As Chef

In 1981 Peter started his career as Chef with his apprenticeship in the excellent countryside restaurant «Krone Wetzikon». He wrote his first cookbook during his apprenticeship. The book was published right after he successfully finished it.

Already in the second year of his apprenticeship, he managed to receive his first job for after apprenticeship at the Dolder Grand Hotel in Zürich, with the grand old chef Paul Spuhler. At the Dolder he worked in various stations in the kitchen and learned the Classic French Grand Hotel Cuisine.

Peter planned his career year by year. His declared aim was to become Hotel Director within ten years. He planned his stations as cook, wanted to attend the hospitality school (Schweizerische Hotelfachschule), to be trained in all courses, learn many languages and be ready to lead a hotel before reaching 30 years of age.

However, the success of his first book changed everything. Peter remained in the kitchen and started working in the French part of Switzerland at Chez Norbert, in Saint-Blaise, near Neuchâtel.

Norbert Zijören was a famous Chef for Nouvelle Cuisine at that time, and Peter enjoyed seeing the different cuisines
and styles that he found here.

Peter Bührer then returned to Zürich and started to work with Agnes Amberg as Chef Garde-Manger. He was responsible for the appetizers and the cold cuisine. Besides his job, he was strongly involved in the making of Agnes Amberg’s Cookbooks.

In the mist of his early career, Peter was asked to become a Private Chef, for Max Frey, the owner of Jean Frey Verlag. Max Frey, known as Gourmet, had private chefs in all of his estates all over the world, on his castle, yacht, city penthouses and mountain house.

Peter accepted, and Max Frey’s estate in St. Moritz and its culinary well being was then cared for by none other than Peter.

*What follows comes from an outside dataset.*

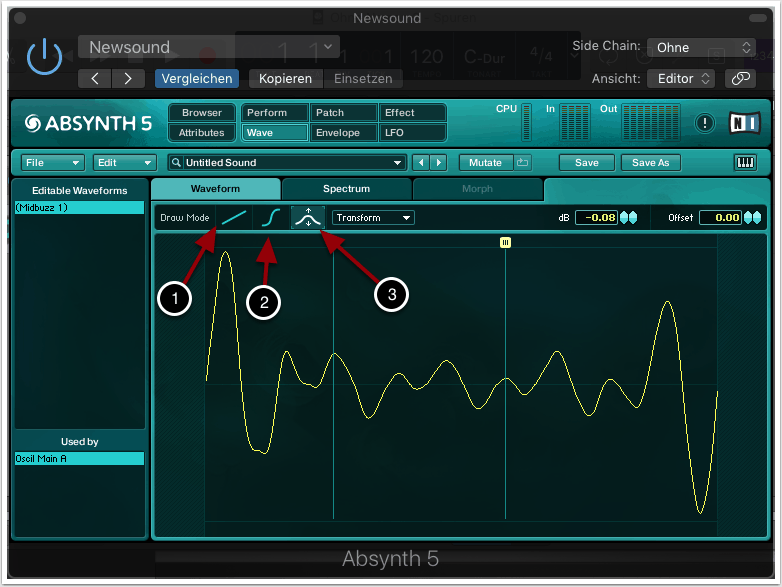Click the Save As button

point(650,162)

Later, Peter returned to Agnes Amberg, first as Sous-Chef, than as Chef where a very successful collaboration started. The Restaurant gained 3 points, from 14 to 17 with Gault & Millau, and having 1 Michelin Star.

Extract from «Kritik des Guide Schweiz GaultMillau 1987» and other reviews see right side pictures.

Peter Bührer left Agnes Amberg in 1988 to work with Eckart Witzigmann in Munich, one of the top three Chefs of the Century at the legendary Restaurant Aubergine. Later he travelled around and has been Guest Chef with many celebrities and politicians, such as Ed Koch, the Mayor of New York City or at the World Expo in Brisbane, Australia and in Tokyo, Japan.

Peter was than planning to open his own restaurant. The Restaurant Rebe in Zürich, was one of the top Restaurants in the eighties. It closed for renovation, and Peter Bührer was asked by the new owners to define a new modern restaurant concept. He renamed the restaurant into Oscar’s.

Appropriately located in Zürich’s famous Seefeld area, and named after the great Oscar Tschirky (Waldorf Astoria), the Restaurant started as a tremendous success but unfortunately, after 1½ years, Peter decided to close the restaurant because of massive long term street and infrastructure construction works around the restaurant location.

During his active career as a Chef, Peter Bührer did already a lot of consultancy work and was as Guest Chef in famous Restaurants and Hotels around the World. This inspired him to increase the activities in this area.